В листовках говорилось: "Генералы, офицеры и солдаты 2-й Немецкой армии! Мои войска вчера 24 марта взяли Сопот, ваша окруженная группировка расколота на две части. Наша артиллерия обстреливает порты Данцига и Гдыни. Железное кольцо моих войск сужается вокруг вас все больше. В этих обстоятельствах ваше сопротивление бессмысленно и только приведет к вашей гибели и гибели сотен тысяч женщин, детей и стариков. Я требую от вас незамедлительно прекратить сопротивление и сдаться в плен. Всем пленным я гарантирую жизнь и сохранность личной собственности. Все офицеры и солдаты, которые не сложат оружие, будут уничтожены при предстоящем штурме. На вас ляжет вся ответственность за жертвы среди мирного населения". Под этим текстом стояла подпись – Константин Рокоссовский, маршал Советского Союза, командующий войсками 2-го Белорусского фронта.
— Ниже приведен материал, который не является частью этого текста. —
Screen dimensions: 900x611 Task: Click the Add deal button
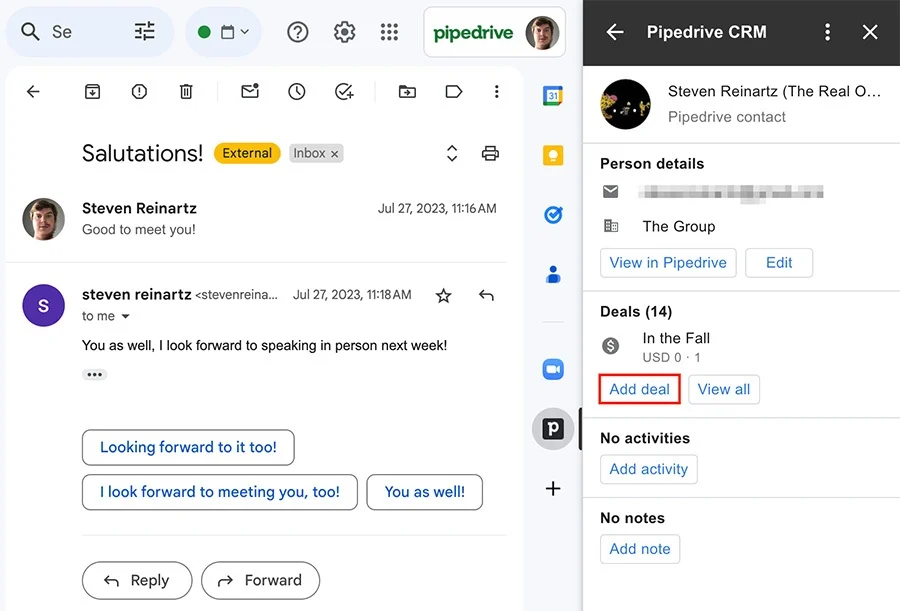tap(639, 390)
Небольшой пароход под названием "Нойфарвассер" незаметно вышел из порта Данцига. На борту не было беженцев, хотя там нашлось бы место для нескольких сотен человек. На этом пароходе гауляйтер Альфред Форстер плыл к безопасному полуострову Хела, а над городом Данцигом и двумястами тысячами людей, которым либо не удалось бежать на запад, либо они больше боялись моря, чем русских, пронеслась буря, обещанная маршалом Рокоссовским: убийство и насилие, огонь и пытки. Данциг пал, но в восточно-прусском Земланде немецкие части отражали все усиливающиеся атаки десятикратно превосходят его противника – дивизий 3-го Белорусского фронта. Поэтому порт Пиллау оставался свободным, и оттуда можно было отправлять беженцев. Кроме того, немцы всё еще удерживали узкую полоску суши – Фришен Нерунг и долину Вислы, От Нерунга и из долины беженцы переправлялись на Хела на маленьких лодках, паромах и понтонах. В общей сложности немецкие корабли только в апреле и только из Хела вывезли почти 400 тысяч человек в Шлезвиг-Гольштейн и в Данию.
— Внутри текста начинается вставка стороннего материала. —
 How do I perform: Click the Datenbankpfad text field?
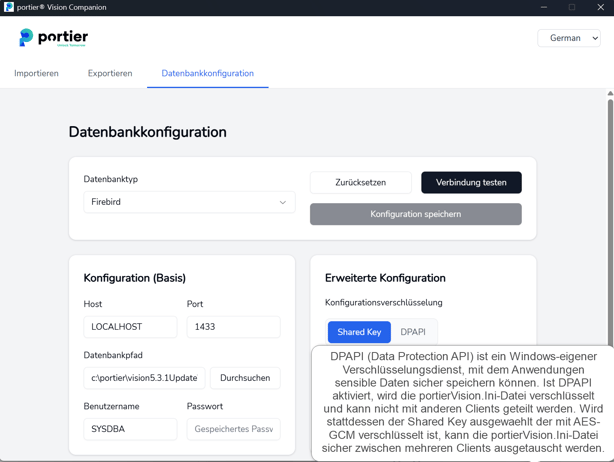click(144, 378)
Апреля войска 3-го Белорусского фронта взяли портовый город Пиллау, в начале мая последние немецкие солдаты покинули Фрише Нерунг. Хела оставался последним приютом на Востоке, последней гаванью надежды. В начале мая в землянках Хела жили еще 200 тысяч человек. Близился конец войны, и уже не за горами был день, когда немецкий вермахт должен был сдаться противнику. Суда из Хела шли, шли и шли. Утром 2 мая два парохода с более чем 8500 человек на борту вышли из Хела, во второй половине того же дня за ними последовали два миноносца, битком набитые беженцами.
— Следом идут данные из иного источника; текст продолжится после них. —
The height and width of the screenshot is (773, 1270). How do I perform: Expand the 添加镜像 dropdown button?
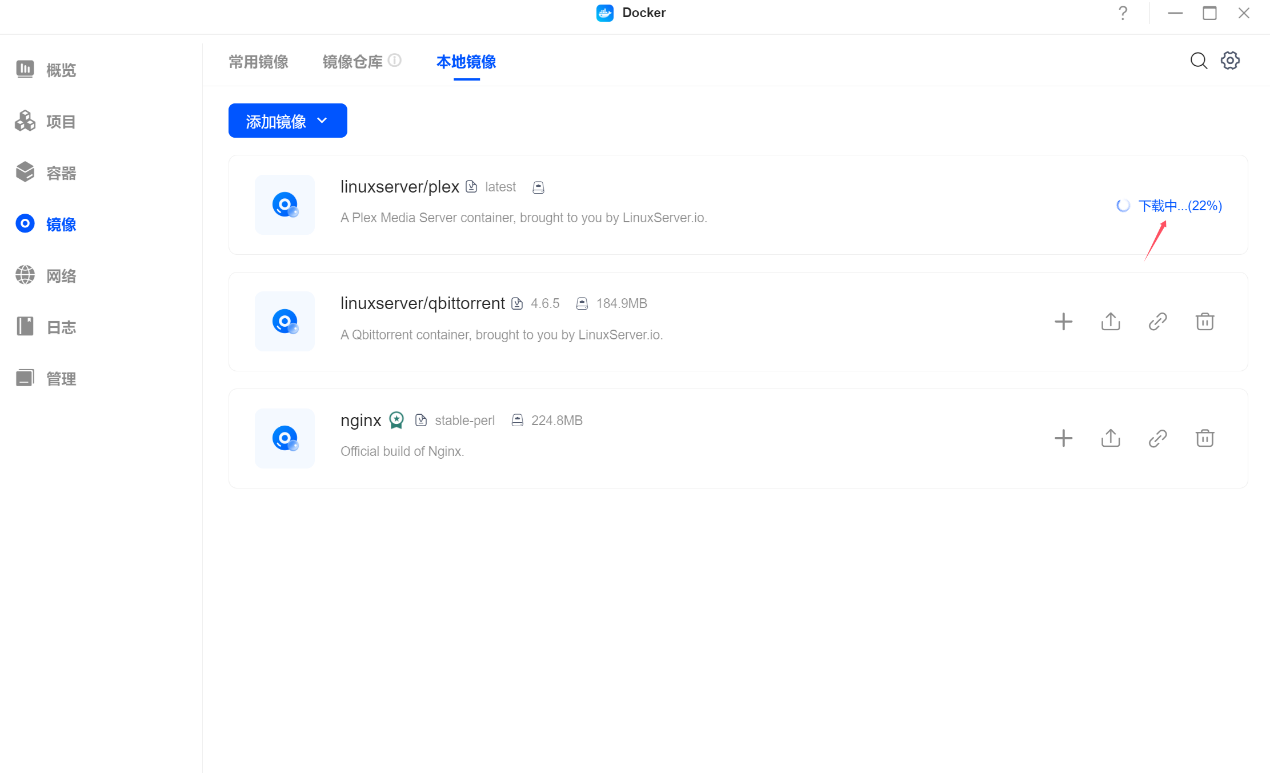pyautogui.click(x=287, y=121)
На северо-западе Германии 5 мая немецкие войска капитулировали перед англичанами. На востоке гросс-адмирал Карл Дениц, шеф правительства рейха после смерти Гитлера 30 апреля, оттягивал капитуляцию. Позднее он объяснил свою позицию: «Моя правительственная программа была проста. Самое главное – спасти как можно больше человеческих жизней. Цель была та же, что и в прошедшие последние месяцы войны». 5 мая пароходы и военные суда снова направились на восток: пять эсминцев, пять миноносцев, один вспомогательный крейсер и шесть грузовых судов. За одну-единственную ночь они перевезли больше 43 тысяч человек. И еще утром 8 мая, после капитуляции, из Хела отплывали суда с беженцами: маленькие каботажные пароходы, рыболовные катера, парусные шлюпки. Итог бегства морем, величайшей спасательной акции всех времен: 135 судов потеряно – подорвано торпедами, авиабомбами и минами; 20 тысяч человек нашли в эти месяцы жуткую смерть в Балтийском море, но более двух миллионов человек удалось эвакуировать.